The Mets take a walk on the wild side


: Legend has it that when George Stallings, who managed the Miracle Braves of 1914, baseball’s original worst-to-first story, was on his deathbed, the doctor asked him why his heart was so bad. "Oh, those bases on balls!" Stallings allegedly shot back, and died.

It’s probably apocryphal, but the point holds: walks can drive a manager’s blood pressure through the roof. That being the case, Willie Randolph may wonder what he’s gotten into in the pressure cooker that is New York. Whether due to Rick Peterson’s "I Can Fix It" approach or simply a coincidence, the Mets have brought in two starting pitchers over the past year who are most famous for their excessive walk totals: first Victor Zambrano, and now Kazuhisa Ishii. (Well, not really...now, Zambrano is most famous as the answer to the question, "For whom did the Mets trade Scott Kazmir?")

In 2004, Ishii and Zambrano combined for 22 games in which they walked more batters than they struck out. Ishii’s 13 were more than any pitcher except Kirk Rueter and Shawn Estes (14) and Daniel Cabrera (15). Since 2002, Rueter and Estes lead this statistic with 36 and 31 respectively. Ishii ranks seventh, with 27. Of course, the recently departed Al Leiter comes in at 25 (12 in 2004), and Steve Trachsel, whose injury opened the door for Ishii, performed the feat 24 times in those three years, with eight coming in ’04.

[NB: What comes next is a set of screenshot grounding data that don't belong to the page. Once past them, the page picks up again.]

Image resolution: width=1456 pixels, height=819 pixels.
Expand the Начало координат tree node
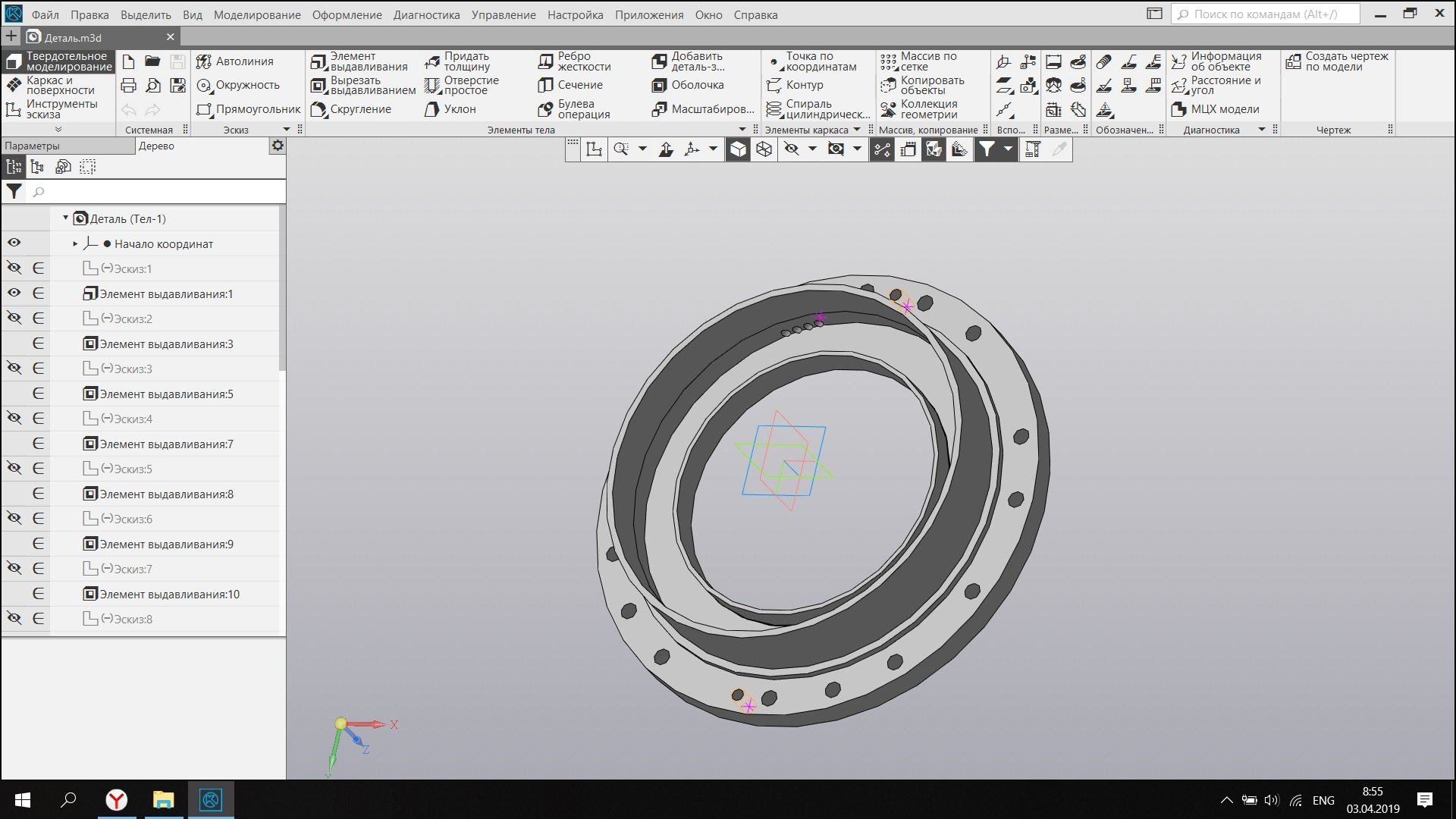[x=75, y=243]
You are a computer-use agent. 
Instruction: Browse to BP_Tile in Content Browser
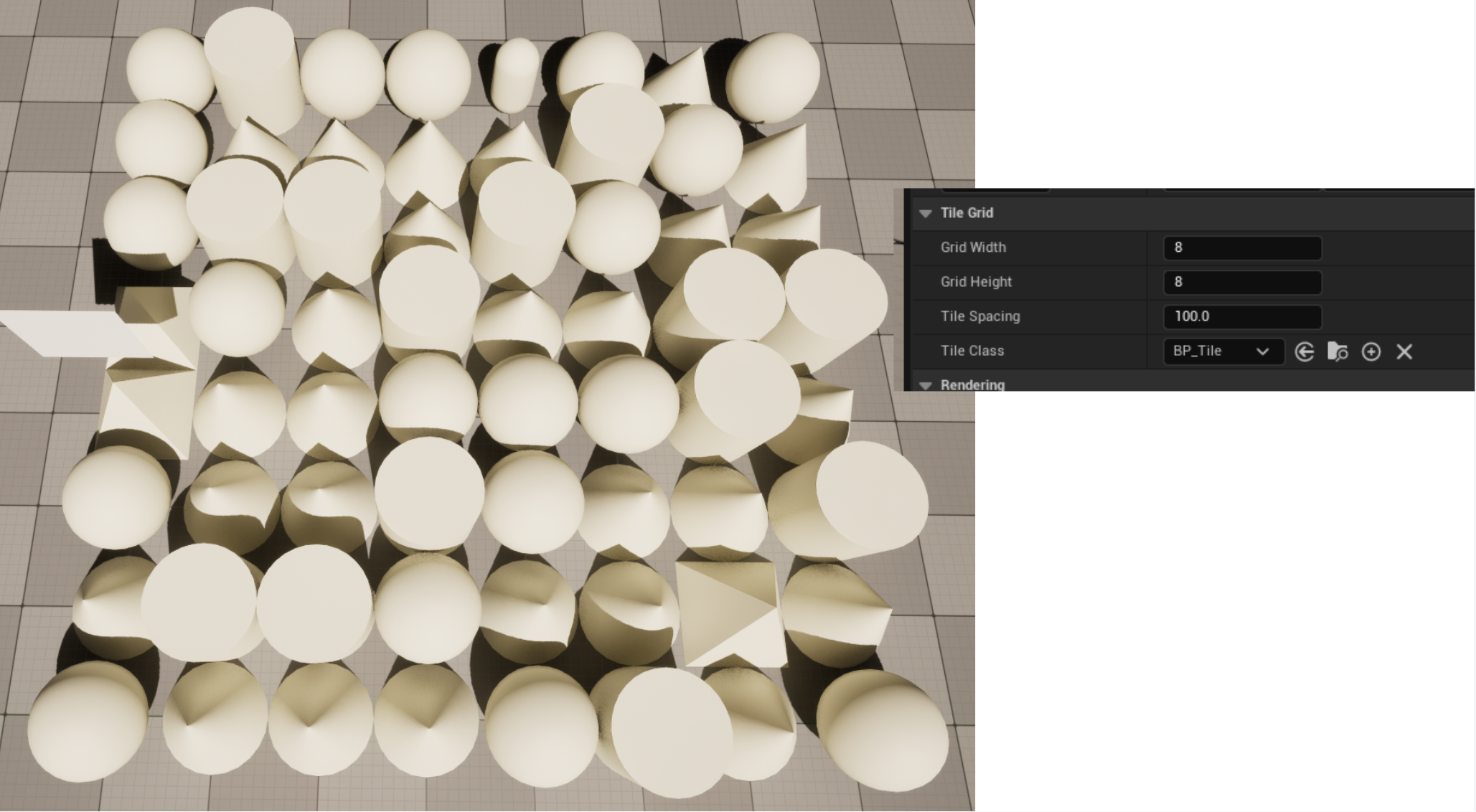click(x=1338, y=351)

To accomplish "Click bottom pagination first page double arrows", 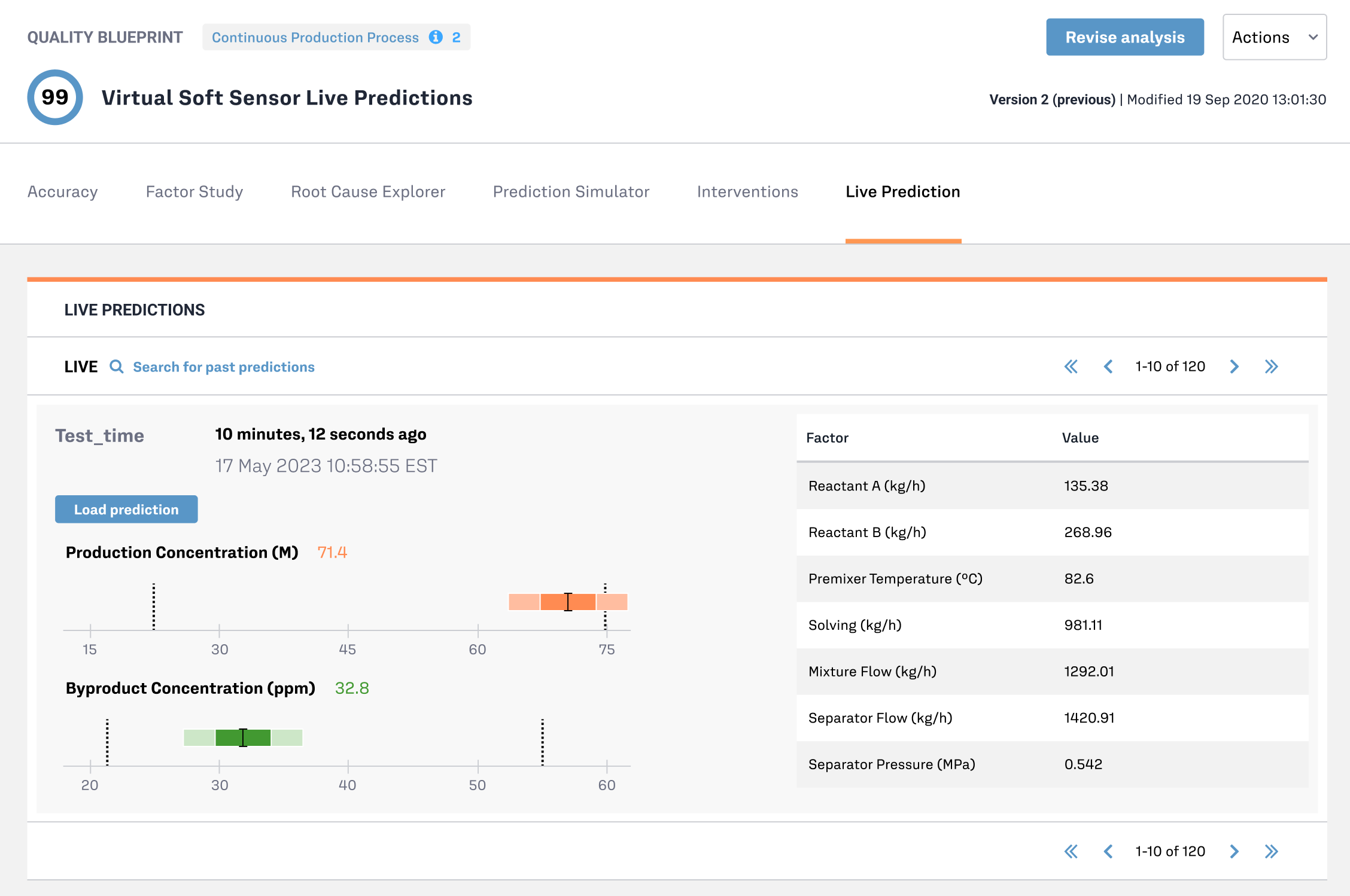I will [x=1071, y=851].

Players like Rueter and Leiter are on this list not because they’re lousy but because they are control artists who don’t strike guys out. Not so with Zambrano, who throws very hard but has no idea where the ball is going, or with Ishii, who doesn’t throw all that hard but still has no idea.

If you’re wondering, by the way, who lies between Estes and Ishii on the leaderboard, take a look…

Kirk Rueter 36
Shawn Estes 31
Aaron Sele 30
Jon Garland 29
Josh Fogg 28
Mike Hampton 28
Kenny Rogers 26
Damian Moss 25
Miguel Batista 25
Russ Ortiz 25
Jason Jennings 24
It should come as no surprise that the 2004 Mets were 26th out of 30 teams in both strikeouts per nine innings and strikeout-to-walk ratio. (Conversely, they walked the fifth most batters in the league.) They were also fifth worst in pitches per plate appearance, meaning that when batting against the Mets one would have longer at-bats than against all but four other teams. That by itself isn’t bad: there are some good staffs (the Mets, Astros and Cubs) near the top of that list, and some poor ones (Colorado, Kansas City, Cincinnati, Detroit) near the bottom. But the Astros and Cubs, who throw a lot of pitches, were also 1-2 in strikeouts per nine. They provided plenty of George Stallings moments for Art Howe in 2004.

That shouldn’t change in 2005. If anything, the changes they have made, not only to the pitching staff but to their defense, portend even more of the same.